A cluster of Democrats voted for MacGregor

Katharine MacGregor testifies during the Senate Energy and Natural Resources Committee confirmation hearing in the Dirksen Building on Nov. 5, 2019.
Katharine MacGregor testifies during the Senate Energy and Natural Resources Committee confirmation hearing in the Dirksen Building on Nov. 5, 2019. (Tom Williams/CQ Roll Call)

The Senate confirmed former lobbyist Katharine MacGregor by a 58-38 vote to be deputy secretary of the Interior Department, filing a post that sat vacant since late 2018.

The vote places two former lobbyists in the two highest-ranking positions of the agency: MacGregor and Secretary David Bernhardt.

A cluster of Democrats voted for MacGregor, who also managed to secure support from Sens. Marco Rubio, R-Fla, and Rick Scott, R-Fla., who had chafed against Trump administration plans to open Florida waters to offshore oil drilling.

Among Democrats who voted for the nomination were Sens. Kyrsten Sinema of Arizona, Christopher S. Murphy of Connecticut, Martin Heinrich of New Mexico and Joe Manchin III, of West Virginia.

Rubio placed a hold on MacGregor’s nomination in December over the Trump administration’s offshore drilling plan but later lifted it.

“I am confident that Deputy Secretary MacGregor understands Florida’s unique and vulnerable coastal character, and that most Floridians are opposed to allowing offshore drilling off of the state’s coasts,” Rubio said in a statement. “I am confident that the ban on oil drilling off of Florida’s coasts will remain in place.” 

Interior announced in 2017 it would start drilling off the coasts of nearly every coastal state. The plan met swift bipartisan opposition. 

Rubio said he wants to extend the active moratorium against offshore drilling in the Eastern Gulf of Mexico beyond 2022, when it expires. 

[Bernhardt defends Interior public records review policy]
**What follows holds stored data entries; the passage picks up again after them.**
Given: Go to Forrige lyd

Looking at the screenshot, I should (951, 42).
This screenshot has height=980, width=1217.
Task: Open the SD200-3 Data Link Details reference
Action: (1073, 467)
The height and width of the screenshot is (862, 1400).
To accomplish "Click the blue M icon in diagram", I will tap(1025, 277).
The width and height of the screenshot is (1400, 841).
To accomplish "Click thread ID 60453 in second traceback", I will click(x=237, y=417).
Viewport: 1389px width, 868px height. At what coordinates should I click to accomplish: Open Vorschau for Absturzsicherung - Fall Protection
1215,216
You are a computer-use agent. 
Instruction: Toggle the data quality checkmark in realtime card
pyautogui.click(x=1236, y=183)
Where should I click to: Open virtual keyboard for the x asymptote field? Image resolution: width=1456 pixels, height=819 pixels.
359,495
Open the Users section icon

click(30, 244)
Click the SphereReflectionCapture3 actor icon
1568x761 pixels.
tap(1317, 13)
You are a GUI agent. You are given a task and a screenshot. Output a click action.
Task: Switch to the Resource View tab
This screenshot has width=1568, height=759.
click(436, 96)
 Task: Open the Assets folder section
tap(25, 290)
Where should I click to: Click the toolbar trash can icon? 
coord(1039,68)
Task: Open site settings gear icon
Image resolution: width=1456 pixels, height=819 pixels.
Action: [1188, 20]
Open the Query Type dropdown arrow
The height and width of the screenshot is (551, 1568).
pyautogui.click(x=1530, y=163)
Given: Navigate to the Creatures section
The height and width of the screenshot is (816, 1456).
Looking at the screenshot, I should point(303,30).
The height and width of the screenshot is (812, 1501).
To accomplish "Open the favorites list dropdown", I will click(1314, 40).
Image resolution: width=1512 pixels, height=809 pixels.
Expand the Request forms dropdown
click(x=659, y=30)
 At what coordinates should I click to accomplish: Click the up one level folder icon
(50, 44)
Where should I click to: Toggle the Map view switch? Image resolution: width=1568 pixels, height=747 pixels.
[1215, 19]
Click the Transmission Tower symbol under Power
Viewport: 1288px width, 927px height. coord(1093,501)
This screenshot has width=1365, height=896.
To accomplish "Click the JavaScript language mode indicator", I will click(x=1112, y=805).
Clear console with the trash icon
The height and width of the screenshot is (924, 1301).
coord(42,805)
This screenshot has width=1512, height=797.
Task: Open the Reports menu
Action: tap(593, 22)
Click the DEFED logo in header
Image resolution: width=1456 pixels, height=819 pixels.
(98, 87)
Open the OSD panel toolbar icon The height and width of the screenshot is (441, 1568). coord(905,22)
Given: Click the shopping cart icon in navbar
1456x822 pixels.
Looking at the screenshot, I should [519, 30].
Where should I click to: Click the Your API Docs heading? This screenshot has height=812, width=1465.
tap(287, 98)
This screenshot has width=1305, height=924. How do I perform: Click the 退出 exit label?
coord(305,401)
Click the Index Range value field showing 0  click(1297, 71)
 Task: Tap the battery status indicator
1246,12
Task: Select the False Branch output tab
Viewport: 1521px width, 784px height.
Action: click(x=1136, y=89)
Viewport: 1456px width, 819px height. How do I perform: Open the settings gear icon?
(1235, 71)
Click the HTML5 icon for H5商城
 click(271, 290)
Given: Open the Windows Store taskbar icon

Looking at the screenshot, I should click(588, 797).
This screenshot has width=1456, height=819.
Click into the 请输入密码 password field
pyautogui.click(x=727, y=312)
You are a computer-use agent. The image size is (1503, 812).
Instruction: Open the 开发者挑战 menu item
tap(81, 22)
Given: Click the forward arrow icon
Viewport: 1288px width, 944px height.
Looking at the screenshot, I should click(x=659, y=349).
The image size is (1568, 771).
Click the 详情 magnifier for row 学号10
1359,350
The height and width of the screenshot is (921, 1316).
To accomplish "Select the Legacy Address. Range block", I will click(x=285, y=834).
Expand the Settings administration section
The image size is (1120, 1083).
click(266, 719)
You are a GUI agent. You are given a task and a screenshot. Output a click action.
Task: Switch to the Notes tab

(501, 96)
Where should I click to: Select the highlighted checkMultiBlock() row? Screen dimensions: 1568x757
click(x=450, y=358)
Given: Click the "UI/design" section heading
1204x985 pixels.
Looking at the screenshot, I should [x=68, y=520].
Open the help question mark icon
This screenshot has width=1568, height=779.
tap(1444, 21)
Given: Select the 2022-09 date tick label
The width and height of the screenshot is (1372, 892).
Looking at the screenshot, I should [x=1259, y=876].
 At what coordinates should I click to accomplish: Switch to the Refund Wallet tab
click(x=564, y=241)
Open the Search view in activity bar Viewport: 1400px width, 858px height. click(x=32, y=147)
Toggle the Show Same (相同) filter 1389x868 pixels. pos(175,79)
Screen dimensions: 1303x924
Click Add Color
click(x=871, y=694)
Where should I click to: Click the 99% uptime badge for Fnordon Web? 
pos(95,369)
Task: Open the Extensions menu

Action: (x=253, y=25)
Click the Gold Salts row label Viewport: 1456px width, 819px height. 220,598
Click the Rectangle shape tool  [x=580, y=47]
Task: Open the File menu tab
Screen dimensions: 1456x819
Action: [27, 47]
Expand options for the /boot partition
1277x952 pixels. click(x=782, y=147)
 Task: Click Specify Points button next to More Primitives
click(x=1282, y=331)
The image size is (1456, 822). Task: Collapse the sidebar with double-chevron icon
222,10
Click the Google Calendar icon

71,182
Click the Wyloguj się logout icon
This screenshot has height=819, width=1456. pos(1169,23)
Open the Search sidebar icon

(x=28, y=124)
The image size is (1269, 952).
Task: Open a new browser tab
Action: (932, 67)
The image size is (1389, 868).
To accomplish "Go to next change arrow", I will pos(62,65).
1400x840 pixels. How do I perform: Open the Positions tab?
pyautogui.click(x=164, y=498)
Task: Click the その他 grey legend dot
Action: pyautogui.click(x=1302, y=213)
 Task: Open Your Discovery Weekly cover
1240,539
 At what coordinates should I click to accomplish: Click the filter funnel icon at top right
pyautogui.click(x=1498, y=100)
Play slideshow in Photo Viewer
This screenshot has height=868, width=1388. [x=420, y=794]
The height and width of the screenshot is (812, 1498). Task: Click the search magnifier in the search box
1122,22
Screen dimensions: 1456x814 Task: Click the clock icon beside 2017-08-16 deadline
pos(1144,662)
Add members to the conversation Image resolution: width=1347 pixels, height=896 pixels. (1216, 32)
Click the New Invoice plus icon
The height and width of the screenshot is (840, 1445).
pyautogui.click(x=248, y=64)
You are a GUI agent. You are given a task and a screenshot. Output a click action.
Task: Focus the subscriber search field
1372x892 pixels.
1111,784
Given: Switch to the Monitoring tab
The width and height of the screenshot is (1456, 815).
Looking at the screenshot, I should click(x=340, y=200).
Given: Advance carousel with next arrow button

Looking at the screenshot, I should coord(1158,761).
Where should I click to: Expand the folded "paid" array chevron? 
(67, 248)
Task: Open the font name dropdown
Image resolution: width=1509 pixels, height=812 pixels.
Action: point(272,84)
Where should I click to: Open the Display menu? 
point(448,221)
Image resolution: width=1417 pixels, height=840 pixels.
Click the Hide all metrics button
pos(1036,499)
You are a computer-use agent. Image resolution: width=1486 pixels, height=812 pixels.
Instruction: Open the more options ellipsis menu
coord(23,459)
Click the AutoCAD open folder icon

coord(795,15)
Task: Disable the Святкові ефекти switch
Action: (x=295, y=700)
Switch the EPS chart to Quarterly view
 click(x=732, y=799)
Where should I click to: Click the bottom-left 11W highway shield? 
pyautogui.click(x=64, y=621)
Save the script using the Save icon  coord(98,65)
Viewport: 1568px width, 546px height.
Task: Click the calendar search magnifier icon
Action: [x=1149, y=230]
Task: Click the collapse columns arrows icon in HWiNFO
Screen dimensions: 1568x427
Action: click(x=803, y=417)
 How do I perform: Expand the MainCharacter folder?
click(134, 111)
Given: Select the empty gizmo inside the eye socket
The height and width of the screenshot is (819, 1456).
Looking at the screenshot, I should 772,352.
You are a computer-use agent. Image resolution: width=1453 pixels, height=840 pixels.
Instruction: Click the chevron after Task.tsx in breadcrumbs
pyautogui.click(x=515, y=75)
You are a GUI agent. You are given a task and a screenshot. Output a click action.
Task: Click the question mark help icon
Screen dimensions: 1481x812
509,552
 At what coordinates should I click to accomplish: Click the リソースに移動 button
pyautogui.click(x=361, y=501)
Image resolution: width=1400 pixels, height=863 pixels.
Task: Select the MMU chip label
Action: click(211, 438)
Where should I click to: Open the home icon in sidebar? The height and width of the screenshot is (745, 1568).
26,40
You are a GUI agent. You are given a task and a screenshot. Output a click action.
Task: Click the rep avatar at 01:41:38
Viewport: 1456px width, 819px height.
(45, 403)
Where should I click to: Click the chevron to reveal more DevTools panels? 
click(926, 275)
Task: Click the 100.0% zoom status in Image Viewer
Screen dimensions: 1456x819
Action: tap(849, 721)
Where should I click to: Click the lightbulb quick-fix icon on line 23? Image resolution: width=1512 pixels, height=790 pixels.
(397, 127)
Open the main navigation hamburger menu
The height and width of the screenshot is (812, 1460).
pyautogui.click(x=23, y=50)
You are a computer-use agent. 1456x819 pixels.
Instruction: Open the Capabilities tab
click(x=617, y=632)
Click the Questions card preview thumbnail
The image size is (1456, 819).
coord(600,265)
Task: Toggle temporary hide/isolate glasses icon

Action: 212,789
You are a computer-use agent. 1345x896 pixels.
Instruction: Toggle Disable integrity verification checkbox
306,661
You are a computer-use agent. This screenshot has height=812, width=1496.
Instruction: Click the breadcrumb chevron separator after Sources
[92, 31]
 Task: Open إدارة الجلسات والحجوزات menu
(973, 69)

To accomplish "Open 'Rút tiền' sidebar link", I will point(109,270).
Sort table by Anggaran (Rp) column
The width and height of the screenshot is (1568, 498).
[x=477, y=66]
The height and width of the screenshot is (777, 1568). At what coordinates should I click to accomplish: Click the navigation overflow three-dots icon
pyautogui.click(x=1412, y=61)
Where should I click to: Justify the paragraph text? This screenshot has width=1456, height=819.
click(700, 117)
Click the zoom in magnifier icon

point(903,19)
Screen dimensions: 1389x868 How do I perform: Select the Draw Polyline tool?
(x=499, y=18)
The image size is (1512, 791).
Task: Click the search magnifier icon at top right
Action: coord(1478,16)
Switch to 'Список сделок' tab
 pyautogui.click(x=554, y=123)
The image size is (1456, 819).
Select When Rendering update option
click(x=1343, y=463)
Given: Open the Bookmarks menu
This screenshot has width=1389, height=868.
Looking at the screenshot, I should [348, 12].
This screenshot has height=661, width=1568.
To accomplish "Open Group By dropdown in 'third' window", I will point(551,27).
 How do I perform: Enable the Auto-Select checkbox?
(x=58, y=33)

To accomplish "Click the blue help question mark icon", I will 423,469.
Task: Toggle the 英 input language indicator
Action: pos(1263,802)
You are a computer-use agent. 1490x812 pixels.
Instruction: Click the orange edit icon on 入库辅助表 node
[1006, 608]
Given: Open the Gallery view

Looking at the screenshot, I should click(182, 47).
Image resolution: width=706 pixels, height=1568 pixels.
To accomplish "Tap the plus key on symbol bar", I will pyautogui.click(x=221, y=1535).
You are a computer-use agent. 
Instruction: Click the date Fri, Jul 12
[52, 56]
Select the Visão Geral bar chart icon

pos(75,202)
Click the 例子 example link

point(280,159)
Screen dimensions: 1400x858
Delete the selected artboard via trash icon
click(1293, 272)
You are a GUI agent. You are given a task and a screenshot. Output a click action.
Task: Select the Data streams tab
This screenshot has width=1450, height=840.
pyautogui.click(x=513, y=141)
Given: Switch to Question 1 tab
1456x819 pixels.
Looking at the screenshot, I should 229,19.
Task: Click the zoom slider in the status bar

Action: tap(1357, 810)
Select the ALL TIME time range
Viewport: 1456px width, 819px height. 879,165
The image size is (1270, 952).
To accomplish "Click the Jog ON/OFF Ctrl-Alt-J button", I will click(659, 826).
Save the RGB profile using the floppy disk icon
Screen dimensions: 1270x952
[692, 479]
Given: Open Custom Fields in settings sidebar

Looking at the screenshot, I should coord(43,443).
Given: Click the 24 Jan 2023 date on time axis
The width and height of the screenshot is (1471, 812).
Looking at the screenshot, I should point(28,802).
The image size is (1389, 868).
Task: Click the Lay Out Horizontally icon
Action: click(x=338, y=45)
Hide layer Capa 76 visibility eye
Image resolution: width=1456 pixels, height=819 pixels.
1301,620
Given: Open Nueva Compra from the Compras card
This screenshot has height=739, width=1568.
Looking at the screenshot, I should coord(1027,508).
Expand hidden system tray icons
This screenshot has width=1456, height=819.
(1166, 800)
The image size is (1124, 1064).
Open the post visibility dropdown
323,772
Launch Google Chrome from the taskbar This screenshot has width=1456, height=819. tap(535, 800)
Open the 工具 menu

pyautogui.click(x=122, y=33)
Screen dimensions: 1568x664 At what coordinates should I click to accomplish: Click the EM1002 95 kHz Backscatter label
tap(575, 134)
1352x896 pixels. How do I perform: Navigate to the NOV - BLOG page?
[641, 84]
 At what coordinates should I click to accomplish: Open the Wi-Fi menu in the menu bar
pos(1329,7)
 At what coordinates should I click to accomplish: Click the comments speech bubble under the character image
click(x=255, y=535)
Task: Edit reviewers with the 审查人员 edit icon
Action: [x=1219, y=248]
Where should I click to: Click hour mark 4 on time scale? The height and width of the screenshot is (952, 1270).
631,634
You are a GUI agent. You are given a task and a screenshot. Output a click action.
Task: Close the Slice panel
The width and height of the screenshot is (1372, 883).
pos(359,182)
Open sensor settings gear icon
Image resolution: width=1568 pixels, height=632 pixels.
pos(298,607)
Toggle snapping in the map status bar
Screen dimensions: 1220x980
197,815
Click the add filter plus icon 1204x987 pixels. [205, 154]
Bernhardt, who has his own thick lobbying resume, was the No. 2 at Interior until Ryan Zinke, President Donald Trump’s first pick, resigned in December 2018. Bernhardt took over that job in an interim role before the Senate confirmed him in April.

Under federal ethics rules, Bernhardt, a former partner at law firm Brownstein Hyatt Farber Schreck, had to recuse himself from directly working on matters related to 26 former clients. 

Bernhardt represented the National Ocean Industries Association, an offshore energy trade group that has spoken favorably of expanding coastal drilling, and calendar records show MacGregor met with NOIA officials on at least four occasions since joining Interior: once in late 2017 and three times between January and July 2018.

MacGregor worked as a registered lobbyist for Alcalde & Fay, a lobbying firm in Arlington, Va., from 2003 through 2007, before jumping to work for congressional Republicans.

MacGregor joined the Interior Department in 2017 as deputy assistant secretary for land and minerals management.